— Provided text —
--------------------------------------------------

Most people are vaguely familiar with the concept of a copyright, but copyright law can be complex and is governed by a variety of rules and regulations with accompanying exceptions and limitations. Understanding the protections copyrights provide can, therefore, be quite difficult.

So, what is a copyright, and what should the entrepreneur and creator of original works understand to properly protect their rights? Copyright is one of several forms of intellectual property protection available under the law. In this post, I will discuss copyrights and some basic concepts useful to understanding the protection they provide.

A copyright is a form of legal protection granted to the creators of original works of authorship. It gives the creator the exclusive right to control how their work is used, reproduced, and distributed. Unlike a patent, which protects inventions and discoveries, or a trademark, which protects brand identifiers, a copyright protects the expression of ideas—not the ideas themselves.

This distinction is important. Copyright does not protect facts, concepts, systems, or methods of operation. It protects the particular way an author expresses those ideas in a fixed, tangible form—whether that form is a written manuscript, a musical recording, a painting, a photograph, or a line of computer code.

The Constitutional and Statutory Foundation

The United States Constitution provides Congress with the power to govern copyright protections. Article I, Section 8, Clause 8 of the Constitution empowers Congress “To promote the Progress of Science and useful Arts, by securing for limited Times to Authors and Inventors the exclusive Right to their respective Writings and Discoveries.”

--------------------------------------------------

— Tasks to carry out —
A - According to the copyright text, what does a copyright protect instead of the ideas themselves?
B - Repeat the records from their start up to and including the line with "Action: click(242, 85)", switching "label" to "field" and leaving everything else unchanged.

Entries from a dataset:
--------------------------------------------------

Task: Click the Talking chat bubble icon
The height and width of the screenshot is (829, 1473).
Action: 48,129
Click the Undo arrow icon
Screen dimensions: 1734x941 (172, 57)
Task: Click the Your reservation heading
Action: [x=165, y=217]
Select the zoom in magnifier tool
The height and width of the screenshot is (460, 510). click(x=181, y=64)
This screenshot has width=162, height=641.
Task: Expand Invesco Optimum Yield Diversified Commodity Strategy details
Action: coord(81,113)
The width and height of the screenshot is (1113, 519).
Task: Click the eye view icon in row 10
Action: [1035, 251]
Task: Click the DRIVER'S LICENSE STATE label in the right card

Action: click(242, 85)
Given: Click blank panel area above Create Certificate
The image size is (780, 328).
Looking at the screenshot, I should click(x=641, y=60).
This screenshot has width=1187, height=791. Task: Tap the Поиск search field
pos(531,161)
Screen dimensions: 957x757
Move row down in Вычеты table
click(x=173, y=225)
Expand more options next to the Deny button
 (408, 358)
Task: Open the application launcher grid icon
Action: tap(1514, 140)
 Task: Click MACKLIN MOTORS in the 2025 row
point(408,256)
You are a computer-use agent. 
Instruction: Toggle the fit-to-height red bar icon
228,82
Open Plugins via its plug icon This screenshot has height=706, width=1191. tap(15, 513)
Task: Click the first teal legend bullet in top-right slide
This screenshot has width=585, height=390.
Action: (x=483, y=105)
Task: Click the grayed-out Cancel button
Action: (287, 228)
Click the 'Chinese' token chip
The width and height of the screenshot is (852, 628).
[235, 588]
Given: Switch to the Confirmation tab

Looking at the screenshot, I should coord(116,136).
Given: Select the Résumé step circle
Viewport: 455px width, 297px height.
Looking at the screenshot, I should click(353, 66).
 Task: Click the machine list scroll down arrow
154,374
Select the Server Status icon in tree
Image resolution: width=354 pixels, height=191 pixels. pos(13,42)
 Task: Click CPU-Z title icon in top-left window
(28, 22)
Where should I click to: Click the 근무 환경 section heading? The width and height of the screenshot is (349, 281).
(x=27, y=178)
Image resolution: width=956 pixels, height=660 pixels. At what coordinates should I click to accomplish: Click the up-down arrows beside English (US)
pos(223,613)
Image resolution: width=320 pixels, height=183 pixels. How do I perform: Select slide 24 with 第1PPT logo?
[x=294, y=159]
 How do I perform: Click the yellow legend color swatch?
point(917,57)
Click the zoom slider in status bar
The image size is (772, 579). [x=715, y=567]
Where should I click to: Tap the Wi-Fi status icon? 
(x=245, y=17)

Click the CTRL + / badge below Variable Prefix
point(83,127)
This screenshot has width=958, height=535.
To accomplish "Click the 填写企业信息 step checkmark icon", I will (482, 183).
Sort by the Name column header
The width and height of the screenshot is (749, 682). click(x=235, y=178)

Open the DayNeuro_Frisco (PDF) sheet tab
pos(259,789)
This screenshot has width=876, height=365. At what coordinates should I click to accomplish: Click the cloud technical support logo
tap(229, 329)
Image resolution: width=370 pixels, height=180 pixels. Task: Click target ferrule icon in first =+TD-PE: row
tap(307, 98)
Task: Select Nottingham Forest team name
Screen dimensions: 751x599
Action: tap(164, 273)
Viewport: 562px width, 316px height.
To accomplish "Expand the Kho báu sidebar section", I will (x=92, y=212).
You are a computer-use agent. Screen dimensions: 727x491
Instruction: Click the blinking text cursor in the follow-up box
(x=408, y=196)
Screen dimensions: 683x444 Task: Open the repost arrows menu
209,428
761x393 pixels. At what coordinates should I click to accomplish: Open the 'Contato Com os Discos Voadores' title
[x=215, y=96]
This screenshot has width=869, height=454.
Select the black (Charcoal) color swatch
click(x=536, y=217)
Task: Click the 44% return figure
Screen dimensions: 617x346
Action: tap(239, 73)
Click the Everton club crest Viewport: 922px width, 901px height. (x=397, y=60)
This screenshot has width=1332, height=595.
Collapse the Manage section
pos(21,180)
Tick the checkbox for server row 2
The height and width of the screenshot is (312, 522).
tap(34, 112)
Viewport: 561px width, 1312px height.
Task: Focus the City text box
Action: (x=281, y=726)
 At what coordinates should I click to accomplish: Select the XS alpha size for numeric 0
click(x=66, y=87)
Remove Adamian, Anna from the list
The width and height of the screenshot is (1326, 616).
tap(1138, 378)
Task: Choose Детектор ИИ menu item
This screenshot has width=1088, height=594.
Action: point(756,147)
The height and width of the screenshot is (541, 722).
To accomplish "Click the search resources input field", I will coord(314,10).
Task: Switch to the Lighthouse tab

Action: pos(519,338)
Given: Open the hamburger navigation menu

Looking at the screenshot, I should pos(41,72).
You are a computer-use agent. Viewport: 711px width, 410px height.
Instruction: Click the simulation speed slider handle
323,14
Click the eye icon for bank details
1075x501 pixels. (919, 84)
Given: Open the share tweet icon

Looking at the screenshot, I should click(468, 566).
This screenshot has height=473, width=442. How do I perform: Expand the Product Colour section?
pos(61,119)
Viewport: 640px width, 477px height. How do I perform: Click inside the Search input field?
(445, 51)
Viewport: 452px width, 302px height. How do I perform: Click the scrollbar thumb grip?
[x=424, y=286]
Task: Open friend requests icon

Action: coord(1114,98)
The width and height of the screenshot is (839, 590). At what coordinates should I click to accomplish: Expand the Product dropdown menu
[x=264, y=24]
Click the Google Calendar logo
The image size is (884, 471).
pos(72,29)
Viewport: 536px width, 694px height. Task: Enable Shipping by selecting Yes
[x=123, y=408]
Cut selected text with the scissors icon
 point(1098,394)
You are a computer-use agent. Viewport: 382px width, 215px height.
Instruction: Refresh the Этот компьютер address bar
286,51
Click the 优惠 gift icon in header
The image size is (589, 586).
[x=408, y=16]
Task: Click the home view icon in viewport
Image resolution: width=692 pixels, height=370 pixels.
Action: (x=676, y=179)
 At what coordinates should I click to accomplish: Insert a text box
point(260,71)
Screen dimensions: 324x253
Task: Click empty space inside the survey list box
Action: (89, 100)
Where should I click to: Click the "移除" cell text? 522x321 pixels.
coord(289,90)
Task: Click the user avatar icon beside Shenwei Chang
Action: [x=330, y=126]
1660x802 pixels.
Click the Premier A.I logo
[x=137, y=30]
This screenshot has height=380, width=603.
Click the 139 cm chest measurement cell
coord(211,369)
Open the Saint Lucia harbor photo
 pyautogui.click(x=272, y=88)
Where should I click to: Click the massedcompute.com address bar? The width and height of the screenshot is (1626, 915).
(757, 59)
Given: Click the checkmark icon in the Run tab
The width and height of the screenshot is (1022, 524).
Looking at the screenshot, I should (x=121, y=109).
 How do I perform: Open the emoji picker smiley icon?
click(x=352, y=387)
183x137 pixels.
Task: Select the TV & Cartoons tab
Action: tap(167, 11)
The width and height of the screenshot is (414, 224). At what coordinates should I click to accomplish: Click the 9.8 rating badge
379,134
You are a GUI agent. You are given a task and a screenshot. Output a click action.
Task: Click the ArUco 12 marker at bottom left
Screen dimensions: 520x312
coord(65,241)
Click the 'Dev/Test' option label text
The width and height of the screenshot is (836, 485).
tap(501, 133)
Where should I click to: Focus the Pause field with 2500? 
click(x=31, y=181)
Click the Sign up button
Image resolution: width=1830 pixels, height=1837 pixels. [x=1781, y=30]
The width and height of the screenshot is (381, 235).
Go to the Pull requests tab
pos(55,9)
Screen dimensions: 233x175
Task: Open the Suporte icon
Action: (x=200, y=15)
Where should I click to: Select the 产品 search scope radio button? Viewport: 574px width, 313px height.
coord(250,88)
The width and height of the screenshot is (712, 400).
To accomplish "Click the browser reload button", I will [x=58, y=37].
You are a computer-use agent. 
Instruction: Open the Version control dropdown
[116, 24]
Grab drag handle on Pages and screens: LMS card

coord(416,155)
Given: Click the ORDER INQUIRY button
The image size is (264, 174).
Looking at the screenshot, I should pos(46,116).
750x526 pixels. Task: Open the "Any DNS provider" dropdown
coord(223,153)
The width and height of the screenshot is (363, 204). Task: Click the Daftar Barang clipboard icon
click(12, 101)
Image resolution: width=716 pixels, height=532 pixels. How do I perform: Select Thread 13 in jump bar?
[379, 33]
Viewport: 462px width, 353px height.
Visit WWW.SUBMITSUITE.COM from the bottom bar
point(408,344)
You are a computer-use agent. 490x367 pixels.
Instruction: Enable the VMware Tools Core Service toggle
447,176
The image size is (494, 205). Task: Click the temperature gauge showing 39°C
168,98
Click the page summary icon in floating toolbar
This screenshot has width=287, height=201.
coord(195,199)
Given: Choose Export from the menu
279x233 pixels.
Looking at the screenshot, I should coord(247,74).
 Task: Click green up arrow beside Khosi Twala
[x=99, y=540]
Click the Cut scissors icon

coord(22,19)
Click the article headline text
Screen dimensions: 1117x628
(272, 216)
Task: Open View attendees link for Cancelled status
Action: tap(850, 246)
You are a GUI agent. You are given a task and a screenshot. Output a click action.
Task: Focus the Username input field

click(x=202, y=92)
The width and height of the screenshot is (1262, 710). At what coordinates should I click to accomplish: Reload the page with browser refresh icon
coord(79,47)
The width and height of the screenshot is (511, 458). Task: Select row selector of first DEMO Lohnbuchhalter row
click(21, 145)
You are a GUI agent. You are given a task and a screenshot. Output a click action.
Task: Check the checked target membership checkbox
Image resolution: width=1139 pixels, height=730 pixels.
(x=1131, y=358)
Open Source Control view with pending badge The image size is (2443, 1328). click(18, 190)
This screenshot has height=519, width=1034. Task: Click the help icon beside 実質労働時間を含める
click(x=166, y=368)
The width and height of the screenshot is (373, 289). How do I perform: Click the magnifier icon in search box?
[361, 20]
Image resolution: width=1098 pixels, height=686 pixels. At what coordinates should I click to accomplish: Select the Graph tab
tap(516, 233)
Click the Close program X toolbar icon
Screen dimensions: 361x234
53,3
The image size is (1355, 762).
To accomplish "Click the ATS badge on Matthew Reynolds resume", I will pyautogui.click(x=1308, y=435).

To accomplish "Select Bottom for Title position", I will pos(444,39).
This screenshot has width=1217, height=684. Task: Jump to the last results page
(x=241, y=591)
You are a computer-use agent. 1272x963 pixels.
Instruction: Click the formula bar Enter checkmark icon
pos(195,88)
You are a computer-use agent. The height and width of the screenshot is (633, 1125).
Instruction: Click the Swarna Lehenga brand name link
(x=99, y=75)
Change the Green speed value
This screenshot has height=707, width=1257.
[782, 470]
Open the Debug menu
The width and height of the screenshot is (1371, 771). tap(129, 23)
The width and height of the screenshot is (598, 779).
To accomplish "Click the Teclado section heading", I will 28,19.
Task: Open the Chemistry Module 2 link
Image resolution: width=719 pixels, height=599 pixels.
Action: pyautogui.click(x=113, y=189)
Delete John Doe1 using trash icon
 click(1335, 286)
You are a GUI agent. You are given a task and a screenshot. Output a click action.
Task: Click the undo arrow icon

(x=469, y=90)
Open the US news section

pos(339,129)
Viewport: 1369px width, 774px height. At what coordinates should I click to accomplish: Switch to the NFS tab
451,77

--------------------------------------------------

— Task results —
A - It protects the expression of ideas.

B -
Task: Click the Talking chat bubble icon
The height and width of the screenshot is (829, 1473).
Action: 48,129
Click the Undo arrow icon
Screen dimensions: 1734x941 (172, 57)
Task: Click the Your reservation heading
Action: [x=165, y=217]
Select the zoom in magnifier tool
The height and width of the screenshot is (460, 510). click(x=181, y=64)
This screenshot has width=162, height=641.
Task: Expand Invesco Optimum Yield Diversified Commodity Strategy details
Action: coord(81,113)
The width and height of the screenshot is (1113, 519).
Task: Click the eye view icon in row 10
Action: [1035, 251]
Task: Click the DRIVER'S LICENSE STATE field in the right card

Action: click(242, 85)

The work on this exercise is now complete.